| Records provided |
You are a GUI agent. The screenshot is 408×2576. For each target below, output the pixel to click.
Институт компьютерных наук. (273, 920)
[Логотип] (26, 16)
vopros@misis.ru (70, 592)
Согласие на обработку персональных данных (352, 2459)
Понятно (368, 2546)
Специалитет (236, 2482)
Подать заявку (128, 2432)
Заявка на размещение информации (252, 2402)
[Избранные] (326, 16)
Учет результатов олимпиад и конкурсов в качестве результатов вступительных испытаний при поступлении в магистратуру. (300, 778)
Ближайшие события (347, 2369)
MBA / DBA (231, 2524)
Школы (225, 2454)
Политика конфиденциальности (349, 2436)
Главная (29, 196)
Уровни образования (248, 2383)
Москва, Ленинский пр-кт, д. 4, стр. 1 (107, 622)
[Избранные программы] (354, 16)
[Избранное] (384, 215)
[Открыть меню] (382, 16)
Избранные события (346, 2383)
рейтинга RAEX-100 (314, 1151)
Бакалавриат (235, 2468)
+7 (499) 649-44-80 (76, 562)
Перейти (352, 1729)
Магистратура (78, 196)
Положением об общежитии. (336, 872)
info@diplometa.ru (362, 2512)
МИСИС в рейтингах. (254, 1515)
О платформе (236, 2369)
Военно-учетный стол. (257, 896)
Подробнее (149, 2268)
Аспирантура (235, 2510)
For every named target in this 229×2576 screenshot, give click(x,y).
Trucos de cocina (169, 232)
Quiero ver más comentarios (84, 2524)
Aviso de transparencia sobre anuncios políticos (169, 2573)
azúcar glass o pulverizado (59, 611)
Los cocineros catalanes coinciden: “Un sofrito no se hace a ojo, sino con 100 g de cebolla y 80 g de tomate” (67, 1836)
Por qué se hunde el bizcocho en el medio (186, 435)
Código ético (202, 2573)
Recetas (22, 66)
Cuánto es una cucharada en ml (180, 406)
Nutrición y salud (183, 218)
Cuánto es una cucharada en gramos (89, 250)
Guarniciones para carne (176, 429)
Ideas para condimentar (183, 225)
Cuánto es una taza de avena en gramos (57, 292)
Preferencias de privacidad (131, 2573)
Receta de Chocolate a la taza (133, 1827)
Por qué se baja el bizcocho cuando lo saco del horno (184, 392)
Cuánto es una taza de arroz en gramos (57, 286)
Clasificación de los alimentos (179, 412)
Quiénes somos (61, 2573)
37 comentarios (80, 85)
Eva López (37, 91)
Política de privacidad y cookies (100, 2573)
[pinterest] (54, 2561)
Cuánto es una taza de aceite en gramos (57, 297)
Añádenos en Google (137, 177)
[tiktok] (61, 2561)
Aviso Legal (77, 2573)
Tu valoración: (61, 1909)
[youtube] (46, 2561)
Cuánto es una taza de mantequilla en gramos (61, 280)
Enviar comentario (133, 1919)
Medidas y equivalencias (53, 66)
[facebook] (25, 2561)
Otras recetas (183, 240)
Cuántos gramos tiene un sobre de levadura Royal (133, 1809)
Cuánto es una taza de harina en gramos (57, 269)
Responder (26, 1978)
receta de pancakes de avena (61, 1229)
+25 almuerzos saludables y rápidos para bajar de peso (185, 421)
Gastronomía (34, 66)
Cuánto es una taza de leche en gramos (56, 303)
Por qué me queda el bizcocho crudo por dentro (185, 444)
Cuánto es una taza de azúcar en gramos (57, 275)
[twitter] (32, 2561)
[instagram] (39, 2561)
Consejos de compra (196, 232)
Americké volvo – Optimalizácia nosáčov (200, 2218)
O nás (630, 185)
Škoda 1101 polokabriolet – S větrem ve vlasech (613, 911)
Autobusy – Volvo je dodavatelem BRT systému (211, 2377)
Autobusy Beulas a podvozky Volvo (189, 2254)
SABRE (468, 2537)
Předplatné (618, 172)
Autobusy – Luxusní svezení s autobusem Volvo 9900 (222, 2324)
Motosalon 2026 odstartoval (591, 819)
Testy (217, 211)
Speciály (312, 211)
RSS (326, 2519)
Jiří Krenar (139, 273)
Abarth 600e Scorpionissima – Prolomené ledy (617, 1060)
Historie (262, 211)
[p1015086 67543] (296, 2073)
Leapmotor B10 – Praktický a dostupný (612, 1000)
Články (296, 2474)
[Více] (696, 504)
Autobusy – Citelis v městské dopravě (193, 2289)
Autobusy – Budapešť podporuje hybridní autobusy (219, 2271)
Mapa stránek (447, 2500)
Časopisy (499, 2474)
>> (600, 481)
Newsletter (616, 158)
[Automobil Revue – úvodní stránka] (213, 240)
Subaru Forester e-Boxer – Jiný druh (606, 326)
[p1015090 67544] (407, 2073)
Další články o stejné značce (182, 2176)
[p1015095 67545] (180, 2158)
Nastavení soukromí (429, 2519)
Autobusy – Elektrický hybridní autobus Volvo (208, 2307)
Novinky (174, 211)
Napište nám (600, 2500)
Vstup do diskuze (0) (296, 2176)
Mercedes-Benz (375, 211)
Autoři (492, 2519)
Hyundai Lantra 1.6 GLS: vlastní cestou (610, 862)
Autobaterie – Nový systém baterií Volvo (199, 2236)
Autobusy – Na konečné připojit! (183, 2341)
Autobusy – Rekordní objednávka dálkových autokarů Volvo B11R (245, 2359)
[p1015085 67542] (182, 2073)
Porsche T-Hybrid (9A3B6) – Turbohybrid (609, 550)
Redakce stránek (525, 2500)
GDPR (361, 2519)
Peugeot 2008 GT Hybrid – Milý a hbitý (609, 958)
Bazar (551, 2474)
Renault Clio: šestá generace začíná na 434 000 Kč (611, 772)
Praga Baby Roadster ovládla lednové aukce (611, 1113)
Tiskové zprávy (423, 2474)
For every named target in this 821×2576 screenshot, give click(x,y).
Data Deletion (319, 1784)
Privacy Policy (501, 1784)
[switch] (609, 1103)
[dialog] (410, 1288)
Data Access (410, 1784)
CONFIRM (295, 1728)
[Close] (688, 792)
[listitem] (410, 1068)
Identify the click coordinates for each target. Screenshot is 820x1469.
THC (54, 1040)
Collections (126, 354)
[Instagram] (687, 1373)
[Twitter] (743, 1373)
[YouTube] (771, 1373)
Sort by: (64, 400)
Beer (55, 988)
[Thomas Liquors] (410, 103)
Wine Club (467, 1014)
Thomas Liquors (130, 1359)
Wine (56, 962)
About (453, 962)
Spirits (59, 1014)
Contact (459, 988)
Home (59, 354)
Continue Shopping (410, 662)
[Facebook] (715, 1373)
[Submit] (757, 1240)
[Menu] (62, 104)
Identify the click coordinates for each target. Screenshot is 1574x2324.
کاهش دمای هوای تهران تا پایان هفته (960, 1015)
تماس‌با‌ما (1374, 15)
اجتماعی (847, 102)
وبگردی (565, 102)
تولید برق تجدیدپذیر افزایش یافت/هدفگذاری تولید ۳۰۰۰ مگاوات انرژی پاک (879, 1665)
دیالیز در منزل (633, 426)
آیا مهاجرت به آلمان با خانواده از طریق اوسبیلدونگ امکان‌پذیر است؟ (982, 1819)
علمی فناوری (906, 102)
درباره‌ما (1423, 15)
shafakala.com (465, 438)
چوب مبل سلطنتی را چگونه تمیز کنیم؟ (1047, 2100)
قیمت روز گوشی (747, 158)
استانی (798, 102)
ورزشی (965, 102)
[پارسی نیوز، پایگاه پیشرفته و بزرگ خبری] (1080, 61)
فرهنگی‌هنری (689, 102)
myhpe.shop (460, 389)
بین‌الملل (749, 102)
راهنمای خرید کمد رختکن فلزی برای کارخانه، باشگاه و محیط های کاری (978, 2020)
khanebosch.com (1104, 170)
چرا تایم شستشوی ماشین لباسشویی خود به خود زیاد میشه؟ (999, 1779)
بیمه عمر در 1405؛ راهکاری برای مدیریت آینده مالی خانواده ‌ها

| What the task requires |
Produce an exact copy of all the records.

| Solution for this exercise |
You are a GUI agent. The screenshot is 408×2576. For each target below, output the pixel to click.
Институт компьютерных наук. (273, 920)
[Логотип] (26, 16)
vopros@misis.ru (70, 592)
Согласие на обработку персональных данных (352, 2459)
Понятно (368, 2546)
Специалитет (236, 2482)
Подать заявку (128, 2432)
Заявка на размещение информации (252, 2402)
[Избранные] (326, 16)
Учет результатов олимпиад и конкурсов в качестве результатов вступительных испытаний при поступлении в магистратуру. (300, 778)
Ближайшие события (347, 2369)
MBA / DBA (231, 2524)
Школы (225, 2454)
Политика конфиденциальности (349, 2436)
Главная (29, 196)
Уровни образования (248, 2383)
Москва, Ленинский пр-кт, д. 4, стр. 1 (107, 622)
[Избранные программы] (354, 16)
[Избранное] (384, 215)
[Открыть меню] (382, 16)
Избранные события (346, 2383)
рейтинга RAEX-100 (314, 1151)
Бакалавриат (235, 2468)
+7 (499) 649-44-80 (76, 562)
Перейти (352, 1729)
Магистратура (78, 196)
Положением об общежитии. (336, 872)
info@diplometa.ru (362, 2512)
МИСИС в рейтингах. (254, 1515)
О платформе (236, 2369)
Военно-учетный стол. (257, 896)
Подробнее (149, 2268)
Аспирантура (235, 2510)
For every named target in this 229×2576 screenshot, give click(x,y).
Trucos de cocina (169, 232)
Quiero ver más comentarios (84, 2524)
Aviso de transparencia sobre anuncios políticos (169, 2573)
azúcar glass o pulverizado (59, 611)
Los cocineros catalanes coinciden: “Un sofrito no se hace a ojo, sino con 100 g de cebolla y 80 g de tomate” (67, 1836)
Por qué se hunde el bizcocho en el medio (186, 435)
Código ético (202, 2573)
Recetas (22, 66)
Cuánto es una cucharada en ml (180, 406)
Nutrición y salud (183, 218)
Cuánto es una cucharada en gramos (89, 250)
Guarniciones para carne (176, 429)
Ideas para condimentar (183, 225)
Cuánto es una taza de avena en gramos (57, 292)
Preferencias de privacidad (131, 2573)
Receta de Chocolate a la taza (133, 1827)
Por qué se baja el bizcocho cuando lo saco del horno (184, 392)
Cuánto es una taza de arroz en gramos (57, 286)
Clasificación de los alimentos (179, 412)
Quiénes somos (61, 2573)
37 comentarios (80, 85)
Eva López (37, 91)
Política de privacidad y cookies (100, 2573)
[pinterest] (54, 2561)
Cuánto es una taza de aceite en gramos (57, 297)
Añádenos en Google (137, 177)
[tiktok] (61, 2561)
Aviso Legal (77, 2573)
Tu valoración: (61, 1909)
[youtube] (46, 2561)
Cuánto es una taza de mantequilla en gramos (61, 280)
Enviar comentario (133, 1919)
Medidas y equivalencias (53, 66)
[facebook] (25, 2561)
Otras recetas (183, 240)
Cuántos gramos tiene un sobre de levadura Royal (133, 1809)
Cuánto es una taza de harina en gramos (57, 269)
Responder (26, 1978)
receta de pancakes de avena (61, 1229)
+25 almuerzos saludables y rápidos para bajar de peso (185, 421)
Gastronomía (34, 66)
Cuánto es una taza de leche en gramos (56, 303)
Por qué me queda el bizcocho crudo por dentro (185, 444)
Cuánto es una taza de azúcar en gramos (57, 275)
[twitter] (32, 2561)
[instagram] (39, 2561)
Consejos de compra (196, 232)
Americké volvo – Optimalizácia nosáčov (200, 2218)
O nás (630, 185)
Škoda 1101 polokabriolet – S větrem ve vlasech (613, 911)
Autobusy – Volvo je dodavatelem BRT systému (211, 2377)
Autobusy Beulas a podvozky Volvo (189, 2254)
SABRE (468, 2537)
Předplatné (618, 172)
Autobusy – Luxusní svezení s autobusem Volvo 9900 (222, 2324)
Motosalon 2026 odstartoval (591, 819)
Testy (217, 211)
Speciály (312, 211)
RSS (326, 2519)
Jiří Krenar (139, 273)
Abarth 600e Scorpionissima – Prolomené ledy (617, 1060)
Historie (262, 211)
[p1015086 67543] (296, 2073)
Leapmotor B10 – Praktický a dostupný (612, 1000)
Články (296, 2474)
[Více] (696, 504)
Autobusy – Citelis v městské dopravě (193, 2289)
Autobusy – Budapešť podporuje hybridní autobusy (219, 2271)
Mapa stránek (447, 2500)
Časopisy (499, 2474)
>> (600, 481)
Newsletter (616, 158)
[Automobil Revue – úvodní stránka] (213, 240)
Subaru Forester e-Boxer – Jiný druh (606, 326)
[p1015090 67544] (407, 2073)
Další články o stejné značce (182, 2176)
[p1015095 67545] (180, 2158)
Nastavení soukromí (429, 2519)
Autobusy – Elektrický hybridní autobus Volvo (208, 2307)
Novinky (174, 211)
Napište nám (600, 2500)
Vstup do diskuze (0) (296, 2176)
Mercedes-Benz (375, 211)
Autoři (492, 2519)
Hyundai Lantra 1.6 GLS: vlastní cestou (610, 862)
Autobaterie – Nový systém baterií Volvo (199, 2236)
Autobusy – Na konečné připojit! (183, 2341)
Autobusy – Rekordní objednávka dálkových autokarů Volvo B11R (245, 2359)
[p1015085 67542] (182, 2073)
Porsche T-Hybrid (9A3B6) – Turbohybrid (609, 550)
Redakce stránek (525, 2500)
GDPR (361, 2519)
Peugeot 2008 GT Hybrid – Milý a hbitý (609, 958)
Bazar (551, 2474)
Renault Clio: šestá generace začíná na 434 000 Kč (611, 772)
Praga Baby Roadster ovládla lednové aukce (611, 1113)
Tiskové zprávy (423, 2474)
For every named target in this 821×2576 screenshot, give click(x,y).
Data Deletion (319, 1784)
Privacy Policy (501, 1784)
[switch] (609, 1103)
[dialog] (410, 1288)
Data Access (410, 1784)
CONFIRM (295, 1728)
[Close] (688, 792)
[listitem] (410, 1068)
Identify the click coordinates for each target. Screenshot is 820x1469.
THC (54, 1040)
Collections (126, 354)
[Instagram] (687, 1373)
[Twitter] (743, 1373)
[YouTube] (771, 1373)
Sort by: (64, 400)
Beer (55, 988)
[Thomas Liquors] (410, 103)
Wine Club (467, 1014)
Thomas Liquors (130, 1359)
Wine (56, 962)
About (453, 962)
Spirits (59, 1014)
Contact (459, 988)
Home (59, 354)
Continue Shopping (410, 662)
[Facebook] (715, 1373)
[Submit] (757, 1240)
[Menu] (62, 104)
Identify the click coordinates for each target. Screenshot is 1574x2324.
کاهش دمای هوای تهران تا پایان هفته (960, 1015)
تماس‌با‌ما (1374, 15)
اجتماعی (847, 102)
وبگردی (565, 102)
تولید برق تجدیدپذیر افزایش یافت/هدفگذاری تولید ۳۰۰۰ مگاوات انرژی پاک (879, 1665)
دیالیز در منزل (633, 426)
آیا مهاجرت به آلمان با خانواده از طریق اوسبیلدونگ امکان‌پذیر است؟ (982, 1819)
علمی فناوری (906, 102)
درباره‌ما (1423, 15)
shafakala.com (465, 438)
چوب مبل سلطنتی را چگونه تمیز کنیم؟ (1047, 2100)
قیمت روز گوشی (747, 158)
استانی (798, 102)
ورزشی (965, 102)
[پارسی نیوز، پایگاه پیشرفته و بزرگ خبری] (1080, 61)
فرهنگی‌هنری (689, 102)
myhpe.shop (460, 389)
بین‌الملل (749, 102)
راهنمای خرید کمد رختکن فلزی برای کارخانه، باشگاه و محیط های کاری (978, 2020)
khanebosch.com (1104, 170)
چرا تایم شستشوی ماشین لباسشویی خود به خود زیاد میشه؟ (999, 1779)
بیمه عمر در 1405؛ راهکاری برای مدیریت آینده مالی خانواده ‌ها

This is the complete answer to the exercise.